Come riportato dall’Osservatore Romano, Papa Francesco ha chiesto “in nome di Dio, ai giganti della tecnologia di smettere di sfruttare la fragilità umana, le vulnerabilità delle persone, per ottenere guadagni, senza considerare come aumentano i discorsi di odio, il grooming, le fake news, le teorie cospirative, la manipolazione politica”.

L’intelligenza artificiale sembra destinata a costruire un nuovo modello di macchina sapiens; bisogna stare attenti, però.

L'algoritmo non ha sentimenti, ma viene costruito da esseri umani che possono trasfondere nella regola algoritmica le regole di quei valori che si condividono.

L'etica potrebbe così entrare nell’algoritmo in maniera più o meno consapevole.

L’etica e l’algoritmo

Come ottimamente evidenziato da Paolo Benanti (Professore straordinario presso la facoltà di Teologia della Pontificia Università Gregoriana), c’è un grande problema di etica, che dovremmo sviluppare a livello universale: “Dobbiamo iniziare a sviluppare questo linguaggio comune dell’algoretica...Per poter sviluppare un algoretica dobbiamo chiarire in che senso si parla di valore. Infatti gli algoritmi lavorano su valori di natura numerica. L’etica invece parla di valore morale. Dobbiamo stabilire un linguaggio che sappia tradurre il valore morale in un qualcosa di computabile per la macchina. La percezione del valore etico è una capacità puramente umana. La capacità di lavorare dei valori numerici è invece l’abilità della macchina. L’algoretica nasce se siamo in grado di trasformare in qualcosa di computabile il valore morale. Ma nella relazione tra uomo e macchina il vero conoscitore e portatore di valore è la parte umana.
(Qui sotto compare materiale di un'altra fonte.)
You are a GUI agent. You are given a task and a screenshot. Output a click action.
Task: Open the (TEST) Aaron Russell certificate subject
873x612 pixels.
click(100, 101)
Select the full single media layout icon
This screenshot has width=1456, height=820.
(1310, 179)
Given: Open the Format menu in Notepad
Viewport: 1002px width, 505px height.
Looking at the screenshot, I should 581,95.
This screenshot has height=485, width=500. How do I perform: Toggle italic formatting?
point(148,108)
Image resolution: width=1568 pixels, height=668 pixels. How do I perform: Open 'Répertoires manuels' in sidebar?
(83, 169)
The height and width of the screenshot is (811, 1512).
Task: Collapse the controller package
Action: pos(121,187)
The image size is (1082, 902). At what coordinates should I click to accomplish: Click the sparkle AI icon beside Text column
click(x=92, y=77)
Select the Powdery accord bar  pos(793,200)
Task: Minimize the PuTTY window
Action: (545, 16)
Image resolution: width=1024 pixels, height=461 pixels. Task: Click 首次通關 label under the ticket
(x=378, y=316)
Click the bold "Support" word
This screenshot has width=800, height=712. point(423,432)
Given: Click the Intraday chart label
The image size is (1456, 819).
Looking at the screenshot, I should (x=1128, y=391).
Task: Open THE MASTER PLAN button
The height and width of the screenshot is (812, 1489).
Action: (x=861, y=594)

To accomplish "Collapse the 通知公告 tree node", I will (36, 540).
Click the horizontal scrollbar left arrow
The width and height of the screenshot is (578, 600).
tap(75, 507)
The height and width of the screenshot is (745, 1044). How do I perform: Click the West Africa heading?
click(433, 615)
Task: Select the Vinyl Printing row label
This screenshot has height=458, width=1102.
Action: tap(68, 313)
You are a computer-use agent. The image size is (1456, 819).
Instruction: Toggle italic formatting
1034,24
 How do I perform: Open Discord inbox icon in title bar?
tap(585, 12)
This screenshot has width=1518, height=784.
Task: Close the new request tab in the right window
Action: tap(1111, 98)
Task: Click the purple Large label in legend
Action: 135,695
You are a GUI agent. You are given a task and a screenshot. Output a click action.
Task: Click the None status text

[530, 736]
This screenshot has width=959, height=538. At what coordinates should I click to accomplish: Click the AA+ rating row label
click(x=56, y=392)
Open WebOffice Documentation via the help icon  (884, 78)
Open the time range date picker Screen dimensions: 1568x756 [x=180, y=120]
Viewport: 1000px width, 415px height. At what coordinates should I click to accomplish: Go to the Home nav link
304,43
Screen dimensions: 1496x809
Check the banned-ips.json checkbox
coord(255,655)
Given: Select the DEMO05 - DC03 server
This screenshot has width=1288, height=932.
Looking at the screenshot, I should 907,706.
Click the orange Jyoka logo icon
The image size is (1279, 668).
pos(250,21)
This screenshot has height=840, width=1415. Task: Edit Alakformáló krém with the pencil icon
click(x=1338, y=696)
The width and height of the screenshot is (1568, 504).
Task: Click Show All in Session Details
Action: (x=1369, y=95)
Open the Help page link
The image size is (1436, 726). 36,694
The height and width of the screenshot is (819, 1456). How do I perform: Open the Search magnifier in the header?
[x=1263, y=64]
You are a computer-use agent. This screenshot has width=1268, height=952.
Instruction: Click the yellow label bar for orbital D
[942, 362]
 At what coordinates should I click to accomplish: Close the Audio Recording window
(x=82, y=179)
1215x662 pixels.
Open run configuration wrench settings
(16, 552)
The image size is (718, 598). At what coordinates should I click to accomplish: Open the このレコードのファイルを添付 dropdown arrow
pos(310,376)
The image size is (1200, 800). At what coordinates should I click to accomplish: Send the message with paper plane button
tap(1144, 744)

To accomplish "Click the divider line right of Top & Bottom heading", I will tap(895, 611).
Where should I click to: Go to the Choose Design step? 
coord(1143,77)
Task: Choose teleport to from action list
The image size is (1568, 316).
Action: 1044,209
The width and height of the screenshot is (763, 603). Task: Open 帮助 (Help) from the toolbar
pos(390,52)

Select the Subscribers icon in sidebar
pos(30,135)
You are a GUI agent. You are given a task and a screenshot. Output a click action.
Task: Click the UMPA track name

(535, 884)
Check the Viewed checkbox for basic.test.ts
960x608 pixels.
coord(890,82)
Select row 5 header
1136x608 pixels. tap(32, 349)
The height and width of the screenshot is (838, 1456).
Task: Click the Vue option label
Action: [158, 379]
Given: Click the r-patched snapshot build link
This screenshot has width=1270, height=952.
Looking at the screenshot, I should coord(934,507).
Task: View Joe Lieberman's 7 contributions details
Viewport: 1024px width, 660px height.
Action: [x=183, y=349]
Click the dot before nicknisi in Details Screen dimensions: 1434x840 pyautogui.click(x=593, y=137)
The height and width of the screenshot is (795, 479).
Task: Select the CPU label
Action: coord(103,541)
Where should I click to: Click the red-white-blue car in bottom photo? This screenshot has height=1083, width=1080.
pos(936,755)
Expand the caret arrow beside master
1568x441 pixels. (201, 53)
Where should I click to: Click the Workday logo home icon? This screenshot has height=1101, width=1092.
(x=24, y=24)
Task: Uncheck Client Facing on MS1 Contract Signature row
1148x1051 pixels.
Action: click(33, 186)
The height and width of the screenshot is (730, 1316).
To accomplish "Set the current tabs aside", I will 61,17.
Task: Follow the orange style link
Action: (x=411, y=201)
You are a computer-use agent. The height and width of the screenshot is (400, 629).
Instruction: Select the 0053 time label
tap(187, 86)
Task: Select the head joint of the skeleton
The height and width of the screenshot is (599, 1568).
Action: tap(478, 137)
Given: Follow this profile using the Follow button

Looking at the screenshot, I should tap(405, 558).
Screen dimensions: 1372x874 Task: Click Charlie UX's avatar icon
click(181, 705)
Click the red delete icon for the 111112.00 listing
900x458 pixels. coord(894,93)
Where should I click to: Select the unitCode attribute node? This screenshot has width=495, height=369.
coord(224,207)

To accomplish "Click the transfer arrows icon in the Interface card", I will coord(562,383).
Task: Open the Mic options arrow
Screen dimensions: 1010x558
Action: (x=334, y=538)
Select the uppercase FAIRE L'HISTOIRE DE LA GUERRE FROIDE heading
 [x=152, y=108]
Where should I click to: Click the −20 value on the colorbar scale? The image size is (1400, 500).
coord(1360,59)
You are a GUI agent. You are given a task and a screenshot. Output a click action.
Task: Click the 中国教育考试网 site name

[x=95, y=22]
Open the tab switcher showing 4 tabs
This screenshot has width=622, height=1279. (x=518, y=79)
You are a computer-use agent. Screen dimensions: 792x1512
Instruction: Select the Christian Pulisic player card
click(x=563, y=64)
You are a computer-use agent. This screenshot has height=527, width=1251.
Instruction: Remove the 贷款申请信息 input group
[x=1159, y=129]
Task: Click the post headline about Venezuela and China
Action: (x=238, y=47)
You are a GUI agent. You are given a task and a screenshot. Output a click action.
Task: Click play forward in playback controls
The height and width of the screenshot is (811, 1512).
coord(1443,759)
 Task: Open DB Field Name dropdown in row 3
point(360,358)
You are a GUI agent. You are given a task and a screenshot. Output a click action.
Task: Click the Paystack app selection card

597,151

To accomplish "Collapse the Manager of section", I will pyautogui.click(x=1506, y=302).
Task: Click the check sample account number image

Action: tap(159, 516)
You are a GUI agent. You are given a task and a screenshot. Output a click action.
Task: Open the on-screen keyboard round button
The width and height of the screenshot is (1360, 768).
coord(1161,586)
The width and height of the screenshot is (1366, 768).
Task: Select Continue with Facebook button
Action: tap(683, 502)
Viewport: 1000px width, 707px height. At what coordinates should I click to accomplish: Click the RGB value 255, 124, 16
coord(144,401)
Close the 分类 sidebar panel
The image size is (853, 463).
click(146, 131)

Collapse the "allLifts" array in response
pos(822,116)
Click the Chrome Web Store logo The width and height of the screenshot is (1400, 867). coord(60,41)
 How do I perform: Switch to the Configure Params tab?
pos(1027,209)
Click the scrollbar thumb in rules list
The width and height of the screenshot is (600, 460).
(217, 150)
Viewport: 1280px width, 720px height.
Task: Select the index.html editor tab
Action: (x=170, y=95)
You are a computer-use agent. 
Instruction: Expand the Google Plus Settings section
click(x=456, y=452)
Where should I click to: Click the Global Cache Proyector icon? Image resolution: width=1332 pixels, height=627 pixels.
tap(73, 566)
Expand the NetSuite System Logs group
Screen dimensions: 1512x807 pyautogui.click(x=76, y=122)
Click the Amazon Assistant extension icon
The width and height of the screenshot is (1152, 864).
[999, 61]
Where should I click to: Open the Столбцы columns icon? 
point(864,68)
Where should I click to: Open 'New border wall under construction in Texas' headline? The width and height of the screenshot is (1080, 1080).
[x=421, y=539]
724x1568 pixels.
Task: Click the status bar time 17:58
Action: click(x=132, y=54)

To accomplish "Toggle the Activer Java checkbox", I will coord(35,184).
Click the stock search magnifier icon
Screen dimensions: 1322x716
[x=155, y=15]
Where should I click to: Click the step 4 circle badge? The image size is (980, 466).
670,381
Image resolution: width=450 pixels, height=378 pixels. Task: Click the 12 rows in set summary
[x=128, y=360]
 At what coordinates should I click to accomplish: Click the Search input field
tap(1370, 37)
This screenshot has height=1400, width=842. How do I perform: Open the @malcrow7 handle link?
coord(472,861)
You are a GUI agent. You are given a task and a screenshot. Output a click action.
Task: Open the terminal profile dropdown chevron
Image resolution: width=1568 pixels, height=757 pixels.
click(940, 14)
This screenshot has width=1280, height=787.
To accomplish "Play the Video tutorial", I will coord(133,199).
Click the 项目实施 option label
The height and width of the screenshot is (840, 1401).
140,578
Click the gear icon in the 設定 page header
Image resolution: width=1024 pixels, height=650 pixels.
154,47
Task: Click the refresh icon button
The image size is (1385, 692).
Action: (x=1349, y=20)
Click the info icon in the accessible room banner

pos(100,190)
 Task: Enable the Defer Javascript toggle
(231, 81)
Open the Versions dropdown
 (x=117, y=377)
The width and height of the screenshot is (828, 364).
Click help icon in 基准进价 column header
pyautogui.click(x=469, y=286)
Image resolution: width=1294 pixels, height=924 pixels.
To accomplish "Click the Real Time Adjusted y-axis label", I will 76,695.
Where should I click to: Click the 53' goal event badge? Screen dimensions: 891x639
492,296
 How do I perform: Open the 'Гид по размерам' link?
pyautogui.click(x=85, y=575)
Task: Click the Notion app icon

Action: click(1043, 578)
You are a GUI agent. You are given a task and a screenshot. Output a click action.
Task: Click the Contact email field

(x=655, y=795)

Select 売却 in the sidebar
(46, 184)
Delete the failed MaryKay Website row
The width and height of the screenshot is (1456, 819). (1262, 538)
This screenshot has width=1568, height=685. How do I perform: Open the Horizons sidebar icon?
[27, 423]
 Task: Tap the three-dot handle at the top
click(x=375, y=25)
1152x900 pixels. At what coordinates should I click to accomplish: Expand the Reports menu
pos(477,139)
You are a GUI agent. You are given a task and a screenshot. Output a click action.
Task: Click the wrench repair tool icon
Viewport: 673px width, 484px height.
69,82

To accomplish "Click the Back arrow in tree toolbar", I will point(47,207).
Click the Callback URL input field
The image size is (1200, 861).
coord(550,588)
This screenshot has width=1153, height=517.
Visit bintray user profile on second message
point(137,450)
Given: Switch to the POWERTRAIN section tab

La dignità umana e i diritti umani ci dicono che è l’uomo da proteggere nella relazione tra uomo in macchina. Questa evidenza ci fornisce l’imperativo etico fondamentale per la macchina sapiens: dubita di te stessa. Dobbiamo mettere in grado la macchina di avere un certo senso di incertezza”.

L’incertezza va accettata, come strumento di ricerca della verità e dell’evoluzione: il dubbio è la fonte di ogni certezza.

Il tema è attualissimo e pienamente condivisibile: bisogna porre dei limiti alla macchina, dati dalla natura stessa dell’uomo.

I limiti alle macchine

Se si vuole che l’uomo sia davvero al centro (human-centered), allora bisogna che la decisione finale spetti a questo, senza in alcun modo essere sostituita. Anche nel mondo del diritto, la I.A. si sta estendendo ed alcuni paesi hanno accettato il modello di giudice robot (ad es. In Estonia): fino a che punto, però, un non umano può comprendere un comportamento umano?

La I.A. dovrebbe porsi al servizio dell’uomo, ma non a capo di questo: porsi al servizio vuol dire aiutarlo a decidere meglio, fornendo in modo trasparente varie opzioni, in una prospettiva di giustizia intesa come a ciascuno secondo il suo, con un approccio giurimetrico, sempre verificabile e modificabile.

Il problema è universale ed universale deve essere la soluzione.